Top of Provided text

Currently, the ability to secrete EPS is widespread among microorganisms, only a few bacterial and fungal EPS have reached full commercialization, including Xanthomonas sp. for the production of xanthan, Leuconostoc sp. for the production of dextran, Aureobasidium sp. for the production of pullulan, and Bacillus sp. for levan. [10]. And B. amyloliquefaciens, a bacterium that is recognized as safe for use(GRAS) in food and pharmaceuticals, has been used to produce enzymes, antimicrobials, EPS, and poly-γ-glutamic acid [11, 12]. An EPS yield of 6.7 g/L was recorded for B. amyloliquefaciens 23,350 grown on mineral base-medium with added yeast extract, but the conversion yield was only 0.05 g/g sucrose [13]. However, because the biosynthetic mechanism of EPS is unclear, further increasing EPS production by B. amyloliquefaciens is challenging. With the development of whole genome sequencing technology, the use of whole genome sequencing has become an important method to give an overview of the metabolic potential. For example, the whole genome of Lactobacillus paracasei TD062 was sequenced to predict the utilization of sugar sources and the metabolic pathways associated with the synthesis of nucleotide sugars, based on the results, the carbon source was optimized to enhance the activity of key enzymes in the synthesis pathway, while increasing EPS production and altering the EPS composition [14]. Currently, mutagenesis, culture medium optimisation, and other methods are commonly used to increase EPS production, and research on increasing EPS production by genetic engineering is limited by the lack of a comprehensive study of the process of the EPS biosynthetic pathway. Therefore, clarification of the EPS synthesis pathway by whole genome sequencing could lay a foundation for subsequent genetic engineering of strains to improve yields.

Bottom of Provided text
Top of Data section

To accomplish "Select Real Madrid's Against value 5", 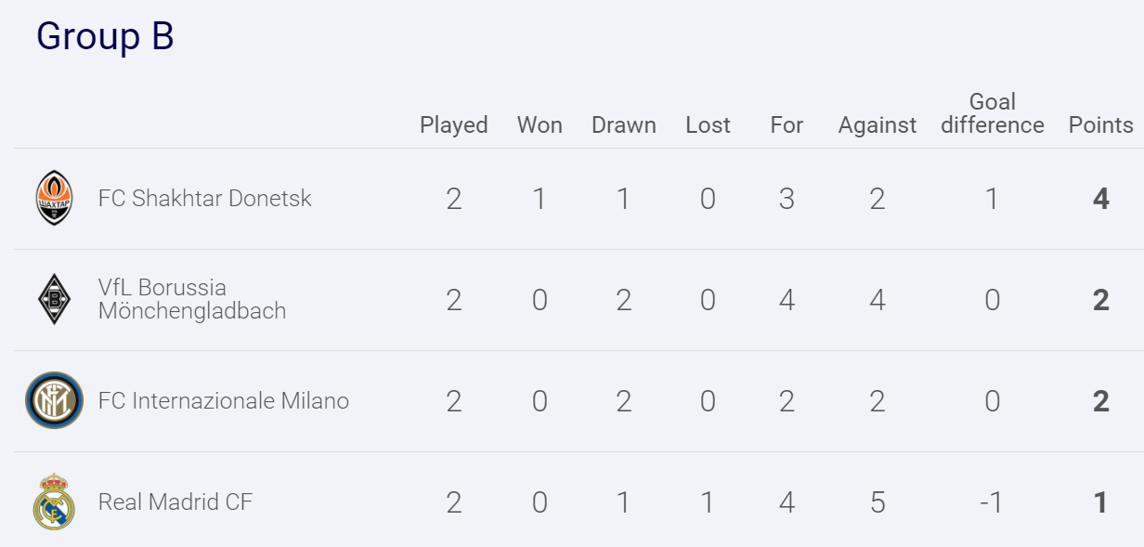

Bottom of Data section

*To do*.
1) According to the EPS production text, which microorganism is used commercially to make pullulan?
2) Extend the EPS production text by writing what comes after its final sentence.
The listing has nothing to do with any of this.

*Task answers*.
1) Aureobasidium sp.

2)
In this study, B. amyloliquefaciens D189, a high EPS-producing bacteria, was screened from Guangxi Liupao tea. To further clarify the EPS biosynthesis pathway, the whole genome of D189 was sequenced, annotated using various databases, and the general features and EPS biosynthesis mechanism were revealed at the gene level, including sugar transport system, carbohydrate-active enzymes, and nucleotide sugar biosynthetic pathway genes. In addition, the safety of D189 was evaluated based on genomic and phenotypic analysis. Whole genome sequencing preliminarily elucidated the physiological mechanism of this high-level microbial EPS producer, providing several pathways for engineering D189 to further enhance EPS yield.

Materials and Methods

Bacterial Strain and Growth Conditions

B. amyloliquefaciens D189 was isolated from Liupao tea in Guangxi and preserved in our laboratory. The lysogeny broth medium (LB) used for seed culture of D189 consisted of (g/L): tryptone 10.0, yeast extract 5.0, and NaCl 10.0. Fermentation medium consisted of (g/L): carbon source 20.0, yeast extract 5.0, and NaCl 10.0. During EPS fermentation, the seed culture was prepared by inoculating a single colony in LB for 24 h. Subsequently, 5% (v/v) of seed culture was transferred into fermentation medium for fermentation at 30 °C and 200 rpm for 48 h.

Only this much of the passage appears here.